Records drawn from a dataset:
—————

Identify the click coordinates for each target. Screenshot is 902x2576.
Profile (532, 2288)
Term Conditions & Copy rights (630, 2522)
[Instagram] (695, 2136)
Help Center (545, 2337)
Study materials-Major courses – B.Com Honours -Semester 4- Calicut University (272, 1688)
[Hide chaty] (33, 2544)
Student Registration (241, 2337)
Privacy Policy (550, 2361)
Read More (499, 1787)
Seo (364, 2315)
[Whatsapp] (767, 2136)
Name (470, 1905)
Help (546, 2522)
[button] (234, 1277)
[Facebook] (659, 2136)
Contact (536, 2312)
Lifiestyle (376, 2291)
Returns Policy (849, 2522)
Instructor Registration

—————

▸ **Aim of the exercise**
Nothing in the data may change. Give it again in full.

▸ **Final answer**
Identify the click coordinates for each target. Screenshot is 902x2576.
Profile (532, 2288)
Term Conditions & Copy rights (630, 2522)
[Instagram] (695, 2136)
Help Center (545, 2337)
Study materials-Major courses – B.Com Honours -Semester 4- Calicut University (272, 1688)
[Hide chaty] (33, 2544)
Student Registration (241, 2337)
Privacy Policy (550, 2361)
Read More (499, 1787)
Seo (364, 2315)
[Whatsapp] (767, 2136)
Name (470, 1905)
Help (546, 2522)
[button] (234, 1277)
[Facebook] (659, 2136)
Contact (536, 2312)
Lifiestyle (376, 2291)
Returns Policy (849, 2522)
Instructor Registration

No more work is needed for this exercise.